This change has been marked as completed.

Describe the completed change (optional):

Pushed to release-2.0.x (84d17a3)

Summary

Better manage memory usage of condensediffs.

Review Request #5870 — Created May 24, 2014 and submitted 11 years, 1 month ago

Information

Owner

chipx86*

Repository

Review Board

Branch

release-2.0.x

Bugs

Depends On

Commit

eb69fb2...

Reviewers

Groups

reviewboard

People

Description*

condensediffs had some memory issues. Even though we were using
QuerySet.iterator, it seems memory was still increasing far too much.

To work around this, we're using a couple tricks that we used in
loaddb and dumpdb. We're only operating on batches of 200 diffs at a
time, and are resetting queries and garbage-collecting after each batch.

**PROMPT 1:**
Please copy the review request text word for word. Begin at the words "This change has" and stop after "usage of condensediffs.".
**PROMPT 2:**
Write the next part of the condensediffs review request, picking up after the last sentence of its description.

**INFORMATION GIVEN:**

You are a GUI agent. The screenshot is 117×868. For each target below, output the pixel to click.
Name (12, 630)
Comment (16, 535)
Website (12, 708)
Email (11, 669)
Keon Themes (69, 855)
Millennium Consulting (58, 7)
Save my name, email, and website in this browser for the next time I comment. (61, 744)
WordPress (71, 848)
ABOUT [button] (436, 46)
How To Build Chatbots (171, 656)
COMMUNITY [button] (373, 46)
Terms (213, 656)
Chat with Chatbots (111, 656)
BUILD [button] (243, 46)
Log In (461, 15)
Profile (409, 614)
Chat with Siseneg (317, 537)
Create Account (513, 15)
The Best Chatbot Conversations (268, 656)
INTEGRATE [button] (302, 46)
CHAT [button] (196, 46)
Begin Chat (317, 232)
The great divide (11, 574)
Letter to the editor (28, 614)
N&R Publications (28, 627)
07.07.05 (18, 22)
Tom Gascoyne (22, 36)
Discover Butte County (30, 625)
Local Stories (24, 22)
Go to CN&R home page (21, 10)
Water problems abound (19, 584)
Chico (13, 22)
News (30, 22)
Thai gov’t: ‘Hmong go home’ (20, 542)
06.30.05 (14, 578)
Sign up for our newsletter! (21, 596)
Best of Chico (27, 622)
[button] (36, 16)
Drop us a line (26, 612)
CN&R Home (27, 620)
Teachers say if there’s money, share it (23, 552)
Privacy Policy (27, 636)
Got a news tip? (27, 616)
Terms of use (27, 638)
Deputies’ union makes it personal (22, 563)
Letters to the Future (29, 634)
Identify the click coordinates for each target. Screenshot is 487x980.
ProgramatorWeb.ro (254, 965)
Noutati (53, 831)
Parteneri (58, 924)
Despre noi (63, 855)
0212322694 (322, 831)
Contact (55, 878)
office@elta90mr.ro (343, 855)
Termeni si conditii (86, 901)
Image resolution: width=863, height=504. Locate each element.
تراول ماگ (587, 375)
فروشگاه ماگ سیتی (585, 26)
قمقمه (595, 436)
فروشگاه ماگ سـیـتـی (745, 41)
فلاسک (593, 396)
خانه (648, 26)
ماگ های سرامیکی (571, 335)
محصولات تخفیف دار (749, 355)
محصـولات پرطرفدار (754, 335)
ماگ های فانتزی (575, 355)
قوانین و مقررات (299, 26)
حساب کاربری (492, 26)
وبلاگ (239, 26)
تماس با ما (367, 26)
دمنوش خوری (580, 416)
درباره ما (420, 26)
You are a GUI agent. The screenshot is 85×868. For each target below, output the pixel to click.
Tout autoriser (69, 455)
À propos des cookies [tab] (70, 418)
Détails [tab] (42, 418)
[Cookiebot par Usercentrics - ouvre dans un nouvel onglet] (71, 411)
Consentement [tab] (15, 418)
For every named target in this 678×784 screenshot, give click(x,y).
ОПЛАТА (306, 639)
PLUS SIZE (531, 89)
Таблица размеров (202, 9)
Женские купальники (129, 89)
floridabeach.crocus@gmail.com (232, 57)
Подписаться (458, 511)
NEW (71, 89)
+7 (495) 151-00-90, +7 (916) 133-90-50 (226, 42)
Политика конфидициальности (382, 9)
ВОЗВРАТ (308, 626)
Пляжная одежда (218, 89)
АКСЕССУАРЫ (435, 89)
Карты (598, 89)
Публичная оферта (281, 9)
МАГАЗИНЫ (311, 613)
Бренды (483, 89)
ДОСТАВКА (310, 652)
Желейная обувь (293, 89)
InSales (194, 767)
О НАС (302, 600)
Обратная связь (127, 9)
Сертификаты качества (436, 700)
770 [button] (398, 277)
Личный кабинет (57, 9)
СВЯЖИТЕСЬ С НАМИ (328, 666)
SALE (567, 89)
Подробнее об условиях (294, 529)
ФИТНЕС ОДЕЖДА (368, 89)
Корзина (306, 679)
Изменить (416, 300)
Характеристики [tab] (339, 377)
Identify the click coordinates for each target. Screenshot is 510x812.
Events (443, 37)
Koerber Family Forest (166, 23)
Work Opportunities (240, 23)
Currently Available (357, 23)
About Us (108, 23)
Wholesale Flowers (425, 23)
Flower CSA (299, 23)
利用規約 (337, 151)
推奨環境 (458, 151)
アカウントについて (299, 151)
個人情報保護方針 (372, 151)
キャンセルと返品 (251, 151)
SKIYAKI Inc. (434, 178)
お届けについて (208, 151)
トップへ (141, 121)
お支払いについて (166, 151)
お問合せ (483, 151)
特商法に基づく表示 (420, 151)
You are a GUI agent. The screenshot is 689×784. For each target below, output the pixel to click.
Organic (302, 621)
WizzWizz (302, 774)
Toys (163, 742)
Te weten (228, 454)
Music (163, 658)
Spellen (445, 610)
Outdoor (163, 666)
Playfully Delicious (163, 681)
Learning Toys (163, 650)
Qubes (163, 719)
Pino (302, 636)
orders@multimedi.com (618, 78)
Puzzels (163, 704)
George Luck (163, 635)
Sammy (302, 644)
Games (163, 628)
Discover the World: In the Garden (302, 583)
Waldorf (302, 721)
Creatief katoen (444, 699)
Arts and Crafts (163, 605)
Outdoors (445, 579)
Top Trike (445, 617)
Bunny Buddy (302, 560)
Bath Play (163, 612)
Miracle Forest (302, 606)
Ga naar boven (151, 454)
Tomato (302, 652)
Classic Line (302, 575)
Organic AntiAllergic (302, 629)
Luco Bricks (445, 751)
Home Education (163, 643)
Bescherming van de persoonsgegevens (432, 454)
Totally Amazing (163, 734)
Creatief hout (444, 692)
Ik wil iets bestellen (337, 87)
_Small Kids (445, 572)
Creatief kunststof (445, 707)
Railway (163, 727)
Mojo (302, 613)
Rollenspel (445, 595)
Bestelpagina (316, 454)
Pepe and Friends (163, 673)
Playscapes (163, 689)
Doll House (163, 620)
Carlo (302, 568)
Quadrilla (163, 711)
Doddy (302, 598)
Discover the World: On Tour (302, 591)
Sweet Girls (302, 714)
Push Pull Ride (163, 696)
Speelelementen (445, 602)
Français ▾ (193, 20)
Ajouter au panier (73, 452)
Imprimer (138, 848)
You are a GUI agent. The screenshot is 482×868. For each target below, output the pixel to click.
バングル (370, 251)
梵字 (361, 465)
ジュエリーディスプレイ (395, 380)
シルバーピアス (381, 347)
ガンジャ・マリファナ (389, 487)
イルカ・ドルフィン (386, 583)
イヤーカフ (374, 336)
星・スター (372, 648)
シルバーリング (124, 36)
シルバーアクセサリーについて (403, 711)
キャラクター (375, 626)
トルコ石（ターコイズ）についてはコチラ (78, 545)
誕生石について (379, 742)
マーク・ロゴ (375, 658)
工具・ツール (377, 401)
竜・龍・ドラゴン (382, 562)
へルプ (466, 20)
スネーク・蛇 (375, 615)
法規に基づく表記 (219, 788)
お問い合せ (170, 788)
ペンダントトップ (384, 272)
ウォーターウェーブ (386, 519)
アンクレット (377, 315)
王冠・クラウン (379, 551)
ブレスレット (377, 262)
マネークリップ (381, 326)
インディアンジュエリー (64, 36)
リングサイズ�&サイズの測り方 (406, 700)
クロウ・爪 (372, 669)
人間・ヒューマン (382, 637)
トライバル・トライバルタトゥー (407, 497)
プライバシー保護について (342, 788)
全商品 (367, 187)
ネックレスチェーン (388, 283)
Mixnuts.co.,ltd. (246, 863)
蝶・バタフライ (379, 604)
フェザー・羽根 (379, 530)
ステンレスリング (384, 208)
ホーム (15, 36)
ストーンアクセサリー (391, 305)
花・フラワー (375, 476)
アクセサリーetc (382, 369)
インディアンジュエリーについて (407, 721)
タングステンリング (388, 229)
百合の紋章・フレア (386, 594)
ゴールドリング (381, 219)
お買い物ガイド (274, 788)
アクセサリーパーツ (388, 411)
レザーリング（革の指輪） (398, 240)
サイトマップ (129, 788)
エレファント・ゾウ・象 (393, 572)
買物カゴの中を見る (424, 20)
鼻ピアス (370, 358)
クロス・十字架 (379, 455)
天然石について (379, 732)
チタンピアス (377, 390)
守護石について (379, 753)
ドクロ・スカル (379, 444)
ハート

**OUTPUT 1:**
This change has been marked as completed.

Describe the completed change (optional):

Pushed to release-2.0.x (84d17a3)

Summary

Better manage memory usage of condensediffs.

**OUTPUT 2:**
The query resets shouldn't impact production installs, since DEBUG
should be False, but it's a precaution. We're also forcing DEBUG to be
False in the management command as well.

With these changes, memory still increases over time, to a degree, but
seems to stabilize. This is with a sample set of over 8200 diffs.

Testing Done

Added some debug information to check process memory usage before and after.

Before, memory was steadily rising in usage (even with DEBUG = False).

After, memory rose for a bit and then stayed pretty steady, without growing
unexpectedly large.

Issues

Description	From	Last Updated
I don't think this does the right thing (it seems to iterate over items 0-199 over and over).	david	11 years, 1 month ago
There are no open issues

This is a review from Review Bot.
  Tool: PEP8 Style Checker
  Processed Files:
    reviewboard/diffviewer/management/commands/condensediffs.py
    reviewboard/diffviewer/managers.py
  Ignored Files:

This is a review from Review Bot.
  Tool: Pyflakes
  Processed Files:
    reviewboard/diffviewer/management/commands/condensediffs.py
    reviewboard/diffviewer/managers.py
  Ignored Files:

reviewboard/diffviewer/managers.py (Diff revision 1)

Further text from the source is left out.